Ao fazer uma análise da história ocidental, Arendt diz que os idealistas: Platão, Santo Agostinho e Hegel deram o rosto teológico – não somente à filosofia e ao cristianismo –, mas também à política. A ideia de imortalidade na morada celeste regia a vida do homem antigamente. No entanto, hoje não há mais um compromisso com a imortalidade metafísica, e sim apenas física, por causa do secularismo. A vida teve uma queda ontológica, de modo que seu significado mais alto é chegar a outros planetas. Ou seja, até mesmo os sonhos são concretos. A secularização fez com que o homem voltasse a ser mortal, “agora, tanto a vida como o mundo tornaram-se perecíveis, mortais, fúteis” (Arendt, p. 108). A bilateralidade da fusão da visão de mundo de Pasolini e Arendt corresponde a uma forma divergente da vida. Pasolini ama o presente, o real. Ele vive o real, o critica. Ao passo que Arendt vê no passado uma forma ideal de vida. De modo que o presente lhe parece uma espécie de purgatório existencial.

A falibilidade.            
O filósofo brasileiro José Carlos Aguiar de Souza, ao tratar sobre o fim do teocentrismo na Era Média, nos fala sobre o tempo em que a história tinha uma solidez no sujeito, porque ele próprio tinha um fundamento seguro da ordem das coisas. Em consequência disso, “o sujeito moderno não possuía nenhuma outra fonte de certeza a não ser ele mesmo” (SOUZA, 2005, p. 72). O que a Era Moderna e a Contemporânea presenciaram foi a crise de fundamento. Voltou à condição humana e se tornou perecível. Perdeu o divino e se prendeu ao humano. A decadência não seria somente isso para Arendt, seria esse retrocesso somado ao liberalismo, ao capitalismo, ao secularismo.  

O antropocentrismo gerou uma crise política.

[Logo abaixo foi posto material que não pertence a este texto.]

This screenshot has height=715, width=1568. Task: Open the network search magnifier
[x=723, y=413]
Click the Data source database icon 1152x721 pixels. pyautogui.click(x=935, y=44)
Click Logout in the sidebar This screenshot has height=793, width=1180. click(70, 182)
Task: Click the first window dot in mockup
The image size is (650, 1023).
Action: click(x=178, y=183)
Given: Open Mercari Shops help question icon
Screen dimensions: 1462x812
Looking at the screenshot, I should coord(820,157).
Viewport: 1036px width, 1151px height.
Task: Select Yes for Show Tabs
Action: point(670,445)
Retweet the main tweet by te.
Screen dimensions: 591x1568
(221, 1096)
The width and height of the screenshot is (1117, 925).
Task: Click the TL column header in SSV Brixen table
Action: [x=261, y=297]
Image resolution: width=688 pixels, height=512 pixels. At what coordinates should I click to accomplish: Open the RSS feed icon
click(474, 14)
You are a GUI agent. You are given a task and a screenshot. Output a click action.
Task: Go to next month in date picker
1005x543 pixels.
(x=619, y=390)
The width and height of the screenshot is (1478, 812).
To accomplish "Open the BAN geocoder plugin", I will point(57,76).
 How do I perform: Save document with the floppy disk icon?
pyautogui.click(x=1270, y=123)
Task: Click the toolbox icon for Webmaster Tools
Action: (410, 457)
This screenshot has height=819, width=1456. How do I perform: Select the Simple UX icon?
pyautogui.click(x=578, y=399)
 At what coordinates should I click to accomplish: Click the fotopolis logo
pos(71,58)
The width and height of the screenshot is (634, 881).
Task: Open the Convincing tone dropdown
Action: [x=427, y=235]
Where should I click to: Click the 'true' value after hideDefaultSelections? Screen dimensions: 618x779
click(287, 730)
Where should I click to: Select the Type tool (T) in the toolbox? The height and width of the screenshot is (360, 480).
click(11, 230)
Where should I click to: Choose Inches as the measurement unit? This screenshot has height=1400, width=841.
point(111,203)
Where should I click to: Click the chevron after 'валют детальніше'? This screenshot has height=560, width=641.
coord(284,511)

Ao se desprender da religião ela perdeu a autoridade e a persuasão da moral-teológica. Por isso, muito diferentemente da República de Platão, não são mais os sábios que dirigem a polis, porque não há mais sábios. Existem, simplesmente homens, burgueses, fascistas, dissimuladores.

Referências Bibliográficas:
AMOROSO, Maria Betânia. Pier Paolo Pasolini. São Paulo: Cosac e Naify, 2002.
ARENDT, Hannah. Entre o Passado e o Futuro. Tradução de Mauro W. Barbosa. 5 ed. São Paulo: Perspectiva, 2005. (Debates – Política).
LAHUD, Michel. A Vida Clara: Linguagens e Realidade Segundo Pasolini. São Paulo: Companhia das Letras, 1993.
PASOLINI, Pear Paolo. Os Jovens Infelizes: Antologia de Ensaios Corsários. Tradução de Michel Lahud e Maria Betânia Amoroso. São Paulo: Brasiliense, 1990.
SOUZA, José Carlos Aguiar de. O projeto da Modernidade: Autonomia, Secularização e Novas Perspectivas. Brasília: Líber Livros, 2005.